And so he switched a couple of votes the other way and announced that she'd won.

And Margaret Thatcher got into parliament on a fiddle that was not known about for decades.

And I should say, we've mentioned a few constituencies and people.

And if you want to see a full list of candidates for any constituency in the UK, that is available now on the BBC News website.

Just to check a few bits of terminology that floated around over the last few years, what's the chicken run?

The chicken run really is when an MP decides that they're going to lose their current seat, or their current seat has been squeezed out by the boundary changes, and all the constituencies change what area they cover, and some seats disappear altogether.

And so they've got to go and find a new seat.

And this is treated rather disparaging by a lot of people, but it doesn't happen as much as it used to happen.

It's regarded as bad form, really, to give up a seat that you look like losing and to look for a better one.

And not to be confused with the rubber chicken circuit, which is where big-name politicians go and schmooze local party associations to come.

Well, they're when they go and address local association dinners, and invariably, so they say, they get served chicken that tastes like rubber.

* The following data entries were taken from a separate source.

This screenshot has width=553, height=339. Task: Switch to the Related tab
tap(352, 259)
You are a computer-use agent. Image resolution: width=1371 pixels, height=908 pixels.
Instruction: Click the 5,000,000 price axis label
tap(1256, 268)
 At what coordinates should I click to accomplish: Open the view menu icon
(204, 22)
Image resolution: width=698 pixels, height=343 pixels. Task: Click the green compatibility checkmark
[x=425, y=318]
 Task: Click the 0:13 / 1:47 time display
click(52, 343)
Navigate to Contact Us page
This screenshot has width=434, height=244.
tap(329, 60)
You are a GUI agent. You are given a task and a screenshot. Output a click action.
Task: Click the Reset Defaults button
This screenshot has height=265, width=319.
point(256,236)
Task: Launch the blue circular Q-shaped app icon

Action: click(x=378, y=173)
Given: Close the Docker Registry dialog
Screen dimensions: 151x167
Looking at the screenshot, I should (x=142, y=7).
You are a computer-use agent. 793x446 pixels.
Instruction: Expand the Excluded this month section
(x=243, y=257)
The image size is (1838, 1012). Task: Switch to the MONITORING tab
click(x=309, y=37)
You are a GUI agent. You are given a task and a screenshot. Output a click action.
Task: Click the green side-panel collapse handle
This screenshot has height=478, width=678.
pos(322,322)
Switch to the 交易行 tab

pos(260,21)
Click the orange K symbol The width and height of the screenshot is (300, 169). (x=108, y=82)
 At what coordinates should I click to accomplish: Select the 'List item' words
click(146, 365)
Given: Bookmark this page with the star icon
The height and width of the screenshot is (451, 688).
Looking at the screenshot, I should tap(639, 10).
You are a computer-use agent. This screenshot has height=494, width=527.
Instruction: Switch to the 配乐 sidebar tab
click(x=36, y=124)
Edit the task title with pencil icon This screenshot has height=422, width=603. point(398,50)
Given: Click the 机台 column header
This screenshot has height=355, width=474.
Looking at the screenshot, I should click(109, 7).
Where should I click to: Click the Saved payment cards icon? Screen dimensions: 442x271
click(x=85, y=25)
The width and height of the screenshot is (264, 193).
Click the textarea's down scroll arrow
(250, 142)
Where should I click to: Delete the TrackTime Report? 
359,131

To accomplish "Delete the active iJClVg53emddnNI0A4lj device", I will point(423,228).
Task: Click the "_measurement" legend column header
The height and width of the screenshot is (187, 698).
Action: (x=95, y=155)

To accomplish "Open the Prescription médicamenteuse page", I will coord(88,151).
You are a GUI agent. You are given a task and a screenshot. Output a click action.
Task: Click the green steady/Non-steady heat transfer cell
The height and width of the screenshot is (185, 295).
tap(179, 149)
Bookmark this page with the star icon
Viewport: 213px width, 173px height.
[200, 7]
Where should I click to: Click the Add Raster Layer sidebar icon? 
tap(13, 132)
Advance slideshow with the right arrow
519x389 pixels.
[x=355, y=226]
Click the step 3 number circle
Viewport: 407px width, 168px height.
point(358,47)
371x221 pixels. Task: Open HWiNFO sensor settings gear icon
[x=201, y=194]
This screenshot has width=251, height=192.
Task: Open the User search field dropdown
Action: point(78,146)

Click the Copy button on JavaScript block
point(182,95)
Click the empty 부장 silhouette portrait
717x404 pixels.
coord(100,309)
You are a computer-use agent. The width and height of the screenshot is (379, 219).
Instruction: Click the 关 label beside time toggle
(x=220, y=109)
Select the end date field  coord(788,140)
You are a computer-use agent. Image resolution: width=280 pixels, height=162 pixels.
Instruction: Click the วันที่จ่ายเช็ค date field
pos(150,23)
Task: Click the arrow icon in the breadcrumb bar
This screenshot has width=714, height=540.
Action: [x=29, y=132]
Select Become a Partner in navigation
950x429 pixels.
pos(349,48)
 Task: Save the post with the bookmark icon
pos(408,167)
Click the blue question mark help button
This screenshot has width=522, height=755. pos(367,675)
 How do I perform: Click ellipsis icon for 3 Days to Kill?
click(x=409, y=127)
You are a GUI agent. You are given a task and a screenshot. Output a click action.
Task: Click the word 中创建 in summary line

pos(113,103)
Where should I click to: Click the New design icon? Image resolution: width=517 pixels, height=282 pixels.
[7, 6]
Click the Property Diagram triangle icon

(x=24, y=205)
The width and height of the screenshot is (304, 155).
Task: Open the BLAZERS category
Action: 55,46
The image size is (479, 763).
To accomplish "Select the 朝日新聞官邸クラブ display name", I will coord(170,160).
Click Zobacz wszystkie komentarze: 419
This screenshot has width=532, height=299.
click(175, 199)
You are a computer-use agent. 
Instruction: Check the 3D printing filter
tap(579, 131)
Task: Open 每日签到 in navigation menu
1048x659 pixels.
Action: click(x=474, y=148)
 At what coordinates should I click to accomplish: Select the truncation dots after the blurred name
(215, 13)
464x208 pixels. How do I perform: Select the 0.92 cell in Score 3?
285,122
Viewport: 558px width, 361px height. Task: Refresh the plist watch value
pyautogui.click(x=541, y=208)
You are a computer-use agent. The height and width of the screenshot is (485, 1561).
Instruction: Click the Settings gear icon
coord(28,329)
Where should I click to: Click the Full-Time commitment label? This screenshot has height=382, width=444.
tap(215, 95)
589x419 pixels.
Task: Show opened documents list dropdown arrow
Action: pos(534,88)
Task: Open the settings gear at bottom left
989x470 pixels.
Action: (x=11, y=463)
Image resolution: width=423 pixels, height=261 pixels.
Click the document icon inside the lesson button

The other bit of jargon that was very big in the last few years with Labour under Jeremy Jeremy Corbyn was mandatory reselection.

Explain why those two words kept on cropping up in that period and why it was so important.

Well, the whole idea of mandatory reselection has been around in the Labour Party really since the the 70s and was promoted in those days by Tony Benn and Chris Mullin, Tony Benn being an MP, Chris Mullin who later became an MP, having written a pamphlet about how to go about it.

And the idea was that before every election there should be a process whereby the party formally reselects the candidate and maybe invites other people to apply as well.

This is an argument that's gone back and forth within the Labour Party.

Another bit of jargon we heard a lot during the Cameron years, the A-list.

What was the A-list?

Well, in the Cameron years, the Conservatives decided they were going to improve the caliber of their MPs and they were going to draw up this A-list and recruit the best and the brightest that they could find, not just from existing Conservatives, but go out and invite people who weren't necessarily party members to put their names forward and to join the A-list.

We will change the way we look.

Nine out of ten Conservative MPs, like me, are white men.

We need to change the scandalous under-representation of women in the Conservative Party, and we'll do that.

And the A-list would be given priority and would be given an extra help in getting seats but this caused a huge amount of resentment amongst the the party grassroots and it doesn't exist anymore how do you think history will judge all women shortlists in the labour party pros and cons well they've worked i mean in 2019 a majority of Labour MPs were women just about 50, 51, 52% of the Labour MPs elected.

And indeed, because of that, Labour have had to abandon the policy of some seats.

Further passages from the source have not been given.